The next morning I woke at 6am to bright sun over the island. I went to the kitchen where señora Maria was preparing our breakfast. I think señor Juan enjoyed having us, however, I am not sure Maria felt the same. She walked with a limp and I'm pretty sure after seeing her trail- worn, crunchy feet, they were the culprit. Cooking for us added more work to her already difficult day, and I couldn't bear that I may be responsible for her being tired. I quietly followed her to the water source in the pasture. I watched her dip a dirty bucket into the larger reservoir bucket( this was for my hot water and our tea) and offered to carry the bucket back to the kitchen. She acquiesced. As we neared the kitchen door, I noticed a similar, dirty, empty bucket near her outdoor, ground, dishwashing station( which the chickens love to feed from) and motioned that I would fill that one as well. She nodded. I then gathered more water for the toilet flushing station( although their is a flush toilet, you have to fill the back with water from a bucket in order to flush it) as it would have been her job to do. Helping hands, and along with a gift of some soles, her crinkled face seemed bit happier towards me. She motioned for me to wake my sleeping friends and we all gathered for a breakfast of fried fritter bites and more tea.

Maria changed into her traditional attire again, and we followed her limping figure, slowly, to the boat. Here, she and I sat and waited until all had gathered. More cheek kisses, hand squeezes, and many thank you's later, we bid our goodbyes.

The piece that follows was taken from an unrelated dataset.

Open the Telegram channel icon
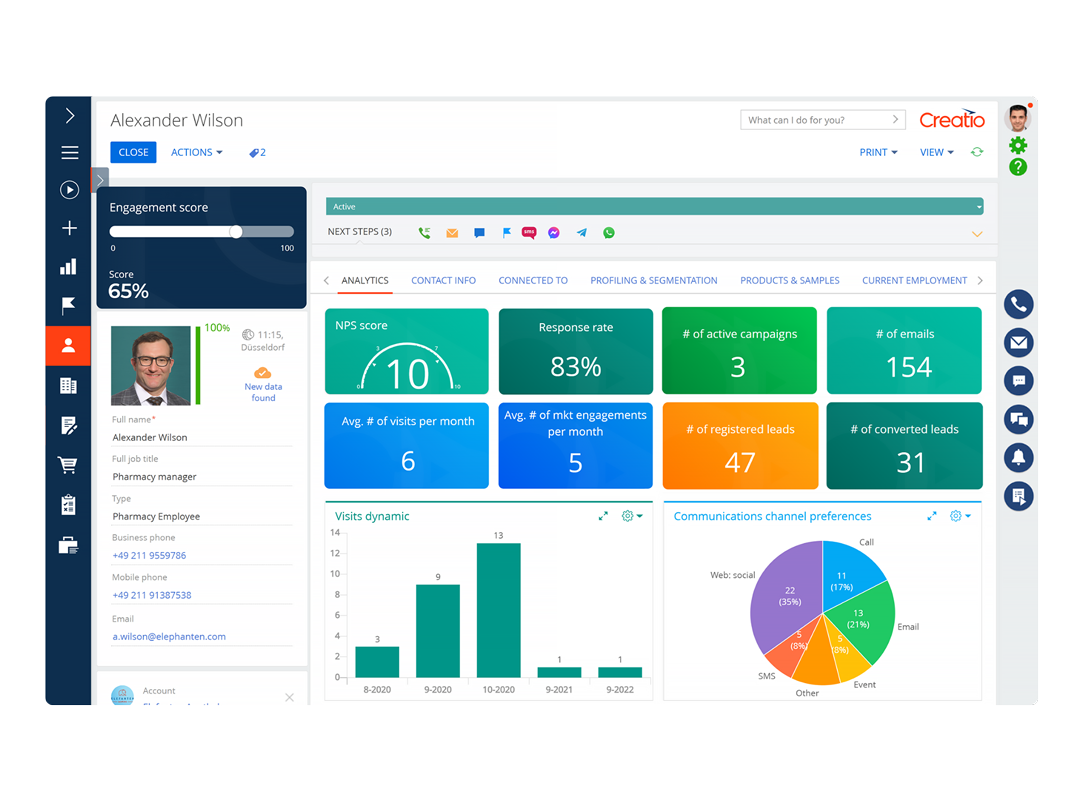Screen dimensions: 1082x800 tap(581, 232)
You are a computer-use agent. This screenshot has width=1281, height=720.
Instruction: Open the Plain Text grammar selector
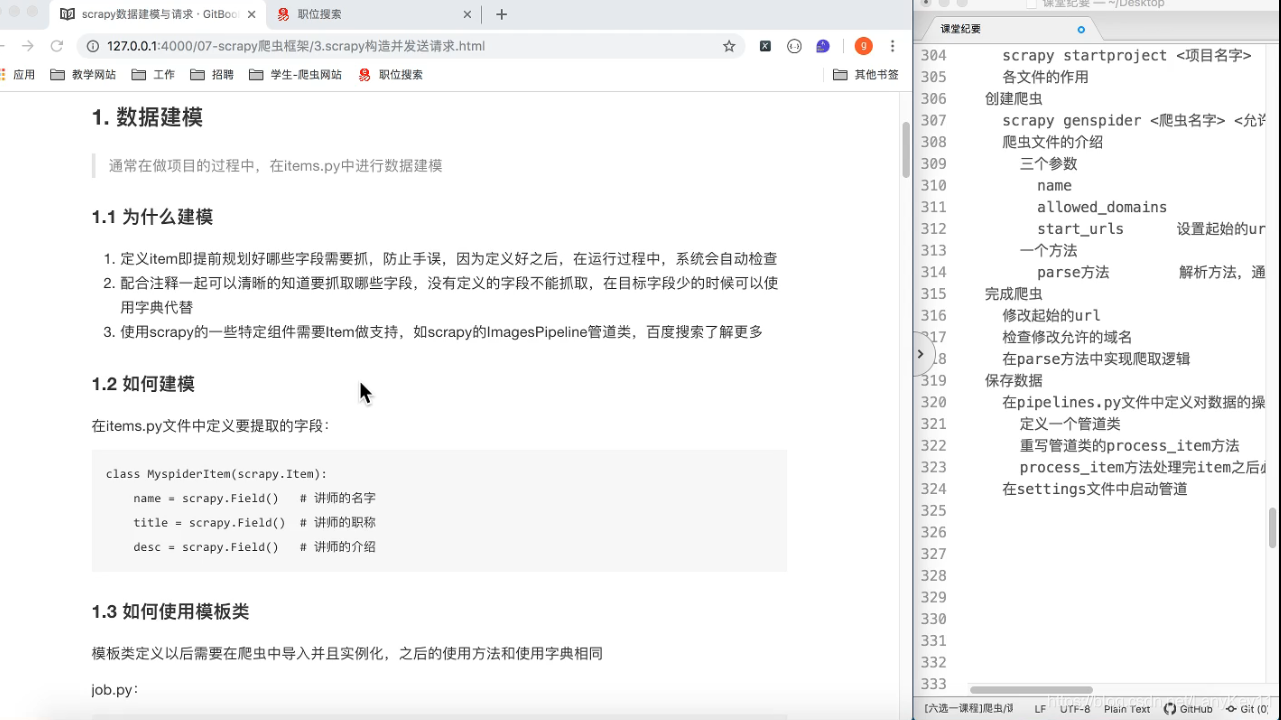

Next stop- Isla Tequile. Here, we enjoyed the splendor of this beautiful island. The amazing woven crafts, the stone paths, a hike to an ancient mausoleum, and the most fantastic fresh trout lunch at a table overlooking the islands. Incredible.

After a few hours, we made our way to the boat for the slow putter home-afternoon siestas, reading, journaling, and blogging. Despite my concerns over this experience, I felt filled by the connection with the señor and learned so much about these resourceful, local peoples. It was wonderful!

On to Cuzco!!!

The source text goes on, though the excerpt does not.